Semenov, Arseny1,2; Chernikov, Roman1; Borozdina , Sofia2; Makarin, Viktor1; Sleptsov, Ilya1; Chinchuk , Igor1; Novokshonov, Konstantin1; Karelina, Julia1; Uspenskaya, Anna1; Timofeeva, Nataly1; Vorobev, Sergey3; Kulyash, Alexey3; Fedorov, Elisey1; Malyugov, Yuriy1; Bubnov, Aleksandr1,2,4; Valdina, Elena5.
1 Northwest center of endocrinology and endocrine surgery, University clinic, SPbSU, Saint-Petersburg, Russia
2 Faculty of Medicine, SPbSU, Saint-Petersburg, Russia
3 Department of morphology, University clinic, SPbSU, Saint-Petersburg, Russia
4 Department of operative surgery and clinical anatomy, North-Western State Medical University named after I.I.Mechnikov Saint-Petersburg, Russia
5 University Hospital of Saint-Petersburg State University, Saint-Petersburg, Russia
Retrospective cohort study of patients receiving primary treatment at the North-West centre for endocrinology and endocrine surgery in the period 2006-2011, for PTC. The study included only patients who underwent primary surgery in the volume of thyroidectomy with or without neck dissection. The decision on dissection was made after preoperative ultrasound or intraoperative findings. Prophylactic CND was not performed. Therapy with RAI was performed in accordance with the ETA guidelines.
Patients included were routinely controlled with ultrasound and serum thyroglobulin.
Among the 1428 patients operated on for papillary thyroid carcinoma, 1122 underwent thyroidectomy, 306 patients were operated on in the extent of thyroidectomy with central or central and lateral lymph node dissection. Regional recurrence was detected in 17 cases (1.7%) after total thyroidectomy without dissection in 10 cases (3.3%) after total thyroidectomy with lymph node dissection. The difference was found statistically significant (p=0.02), so selective neck dissection in patients with papillary thyroid cancer does not decrease the probability of regional recurrence.

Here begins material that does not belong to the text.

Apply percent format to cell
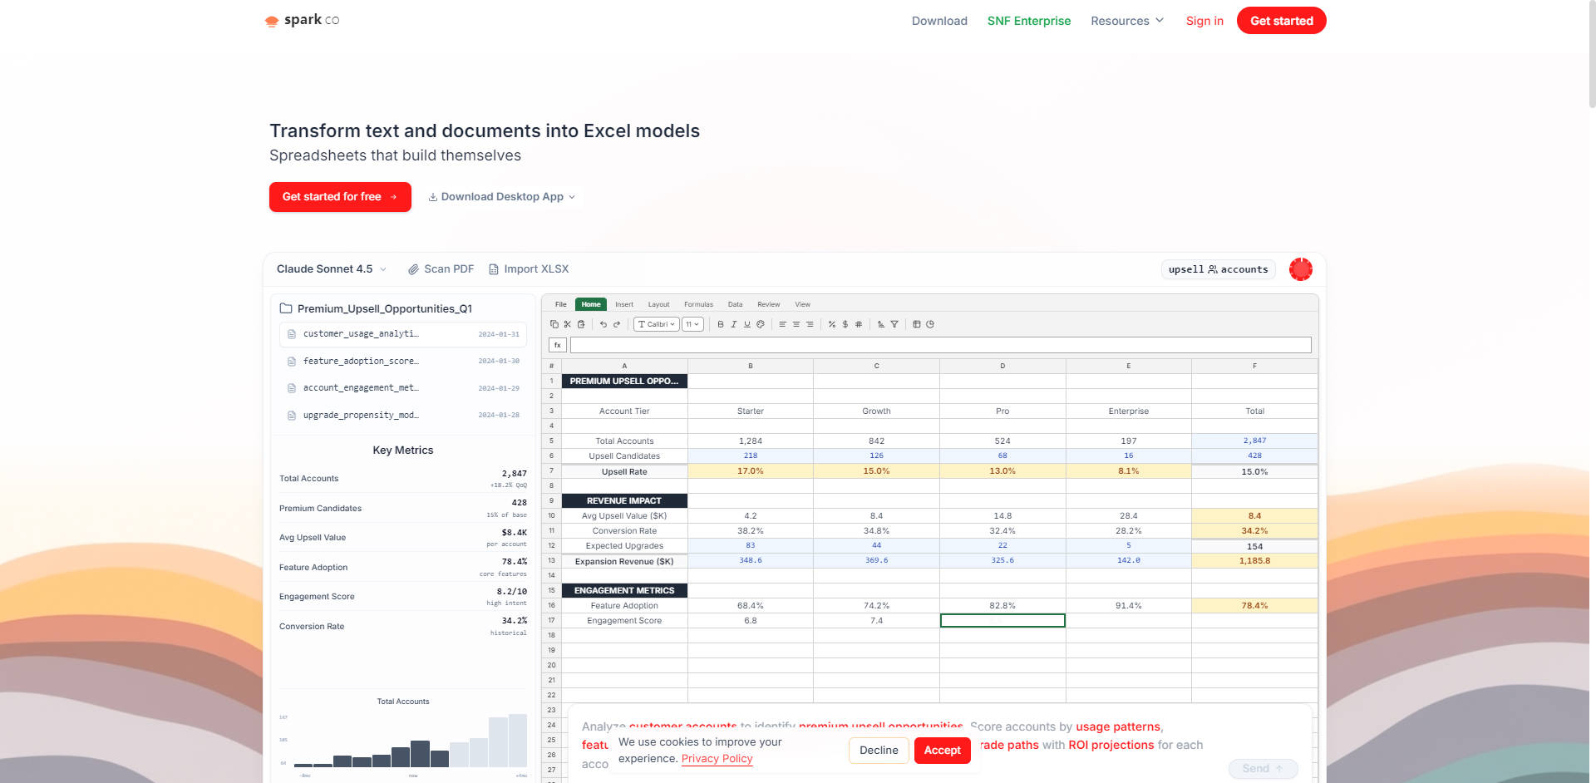Viewport: 1596px width, 783px height. click(x=832, y=324)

Age of patients after thyroidectomy without recurrence was 49.03±13.72 years and patients with recurrence of the same group of 47.59±19.2 years, relapse occurred an average after 3.74±6.07 years. Age of patients underwent neck dissection without relapse was 45.3±14.42, while age of patients with recurrence was 45.3±14.42. Relapse occurred after 1.71±2.63 years. The differences between time before recurrence was statistically significant (p=0.02), probably due to more aggressive tumor origin. Dependencies between gender, age of the patients and the frequency of relapse have been detected in both groups (p = 0.12; p = 0.43).